The poll, carried out by ComRes, also showed that 60% of the public want funding moved to general practice from other parts of the health service.

Meanwhile, a BMA opinion tracker reveals that six out of ten GPs are considering early retirement as a result of the stress of rising workload. The poll also finds that despite the pressures they are under, GPs are changing the way they work to provide more emergency appointments.

Key findings include:

  • Almost all GPs reported that their workload was too heavy some of the time, with more than half saying their workload was unmanageable or unsustainable at all times.
  • Nine out of ten GPs said that they regularly worked beyond their regular hours.
  • Over half of all GPs reported their morale as being “low” or “very low”.
  • Almost six out of ten GPs said they had considered early retirement and over a third are actively planning for this decision.
  • Over a quarter of GPs had said they were considering leaving the profession, while almost three out of ten had thought about leaving the profession altogether.
  • Despite these pressures, eight out of ten GPs said they were changing the way they worked to meet demand for more emergency appointments, while half said they were responding to demand for more evening appointments.

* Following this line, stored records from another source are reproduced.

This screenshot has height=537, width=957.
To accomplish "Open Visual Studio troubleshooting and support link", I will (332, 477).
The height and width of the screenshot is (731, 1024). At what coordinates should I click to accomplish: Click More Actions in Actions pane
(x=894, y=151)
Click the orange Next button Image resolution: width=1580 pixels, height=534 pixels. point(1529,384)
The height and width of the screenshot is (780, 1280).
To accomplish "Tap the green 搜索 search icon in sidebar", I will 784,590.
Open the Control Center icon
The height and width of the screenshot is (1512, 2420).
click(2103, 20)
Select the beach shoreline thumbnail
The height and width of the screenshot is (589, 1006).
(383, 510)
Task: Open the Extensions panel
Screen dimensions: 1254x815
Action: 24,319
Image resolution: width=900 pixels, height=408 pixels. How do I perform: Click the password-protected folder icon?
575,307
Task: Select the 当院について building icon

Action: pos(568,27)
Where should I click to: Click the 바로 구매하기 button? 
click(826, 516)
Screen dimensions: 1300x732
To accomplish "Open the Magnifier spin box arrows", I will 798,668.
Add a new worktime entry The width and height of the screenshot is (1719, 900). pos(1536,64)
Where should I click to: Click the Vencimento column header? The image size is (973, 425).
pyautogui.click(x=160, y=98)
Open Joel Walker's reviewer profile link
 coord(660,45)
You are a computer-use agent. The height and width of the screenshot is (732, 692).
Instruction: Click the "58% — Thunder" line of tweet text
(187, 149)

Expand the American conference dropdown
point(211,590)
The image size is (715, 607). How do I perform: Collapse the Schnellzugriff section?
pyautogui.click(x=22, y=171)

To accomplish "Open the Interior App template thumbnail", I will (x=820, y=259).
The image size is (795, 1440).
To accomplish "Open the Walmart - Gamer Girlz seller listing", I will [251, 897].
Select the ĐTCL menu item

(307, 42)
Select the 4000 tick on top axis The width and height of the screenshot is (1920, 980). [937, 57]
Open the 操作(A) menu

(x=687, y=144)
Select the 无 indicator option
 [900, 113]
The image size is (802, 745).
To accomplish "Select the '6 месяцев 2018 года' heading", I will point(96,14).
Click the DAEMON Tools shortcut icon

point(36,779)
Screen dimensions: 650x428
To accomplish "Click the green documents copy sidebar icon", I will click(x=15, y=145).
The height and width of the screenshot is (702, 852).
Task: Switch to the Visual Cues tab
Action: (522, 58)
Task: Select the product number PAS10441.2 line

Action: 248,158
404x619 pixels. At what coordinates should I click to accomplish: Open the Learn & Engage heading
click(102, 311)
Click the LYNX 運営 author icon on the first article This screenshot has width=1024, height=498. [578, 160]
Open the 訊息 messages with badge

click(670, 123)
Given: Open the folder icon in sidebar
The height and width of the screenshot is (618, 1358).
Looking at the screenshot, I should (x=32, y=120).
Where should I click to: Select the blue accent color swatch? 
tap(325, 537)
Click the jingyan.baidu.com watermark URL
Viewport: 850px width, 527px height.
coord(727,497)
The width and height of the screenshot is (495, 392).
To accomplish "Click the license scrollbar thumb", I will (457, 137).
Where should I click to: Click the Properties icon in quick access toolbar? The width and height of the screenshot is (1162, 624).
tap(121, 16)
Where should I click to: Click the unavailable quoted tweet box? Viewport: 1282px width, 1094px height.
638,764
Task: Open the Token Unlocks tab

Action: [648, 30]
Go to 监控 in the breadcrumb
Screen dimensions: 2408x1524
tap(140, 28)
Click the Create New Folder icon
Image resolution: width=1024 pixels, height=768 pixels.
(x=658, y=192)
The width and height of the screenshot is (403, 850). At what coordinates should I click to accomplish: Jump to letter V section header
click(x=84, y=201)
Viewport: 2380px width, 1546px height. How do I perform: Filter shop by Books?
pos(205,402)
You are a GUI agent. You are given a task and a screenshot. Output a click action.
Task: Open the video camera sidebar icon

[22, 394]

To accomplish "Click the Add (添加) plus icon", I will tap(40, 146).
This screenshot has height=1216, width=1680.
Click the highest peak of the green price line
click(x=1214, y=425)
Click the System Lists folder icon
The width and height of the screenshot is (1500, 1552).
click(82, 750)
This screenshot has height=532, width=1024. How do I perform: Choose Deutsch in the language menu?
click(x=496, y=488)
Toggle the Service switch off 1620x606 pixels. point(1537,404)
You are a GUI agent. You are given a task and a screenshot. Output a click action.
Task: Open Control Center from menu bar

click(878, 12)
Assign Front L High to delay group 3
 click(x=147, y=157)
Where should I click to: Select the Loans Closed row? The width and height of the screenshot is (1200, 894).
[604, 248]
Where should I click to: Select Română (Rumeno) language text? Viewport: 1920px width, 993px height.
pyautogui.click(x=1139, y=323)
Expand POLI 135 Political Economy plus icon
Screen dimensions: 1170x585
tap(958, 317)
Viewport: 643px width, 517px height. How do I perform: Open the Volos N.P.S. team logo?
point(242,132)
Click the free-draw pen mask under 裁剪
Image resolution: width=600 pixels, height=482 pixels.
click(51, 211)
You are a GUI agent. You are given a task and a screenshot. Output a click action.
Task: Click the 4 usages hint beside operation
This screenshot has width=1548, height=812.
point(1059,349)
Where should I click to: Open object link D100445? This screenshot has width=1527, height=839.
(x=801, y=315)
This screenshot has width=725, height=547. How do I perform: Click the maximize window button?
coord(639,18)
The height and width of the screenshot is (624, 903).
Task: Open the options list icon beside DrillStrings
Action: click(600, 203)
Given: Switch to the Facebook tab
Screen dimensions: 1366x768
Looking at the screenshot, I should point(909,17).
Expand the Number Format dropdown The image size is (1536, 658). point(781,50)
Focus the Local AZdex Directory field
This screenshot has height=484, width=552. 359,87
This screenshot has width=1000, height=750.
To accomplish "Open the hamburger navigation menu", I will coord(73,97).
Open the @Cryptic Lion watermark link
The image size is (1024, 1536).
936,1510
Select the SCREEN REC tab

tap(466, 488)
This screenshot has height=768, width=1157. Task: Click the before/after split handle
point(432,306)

Dr Baker said that while general practice deals with 90% of patient contact, it only receives 8.39% of the overall NHS budget. She urged governments in London, Cardiff, Edinburgh and Belfast to take action to address the "huge and historic imbalance in funding".

She said: "For generations, GPs have been the bedrock of the NHS and provided excellent care for patients.

"But we can no longer guarantee a future for general practice as our patients know it, rely on it - and love it.

"GPs are doing all they can but we are being seriously crippled by a toxic mix of increasing workloads and ever-dwindling budgets, which is leaving patients waiting too long for an appointment and not receiving the time or attention they need and that GPs want to give them."

She welcomed government moves to train more medical staff, but called for immediate action "to shore up the service in the next few years, until these new doctors, nurses and support staff come on stream". Management and admin tasks are adding to GPs' workloads, Dr Baker said. "By the time someone has worked 11 or 12 hours and seen 50 or more patients, you get to the stage where it's just not safe to carry on working".

A DH spokesperson said: "We recognise the vital job that GPs do. This is why we have cut GPs' targets by more than a third to free up more time with patients, and are dramatically increasing trainees so that GP numbers continue to grow faster than the population."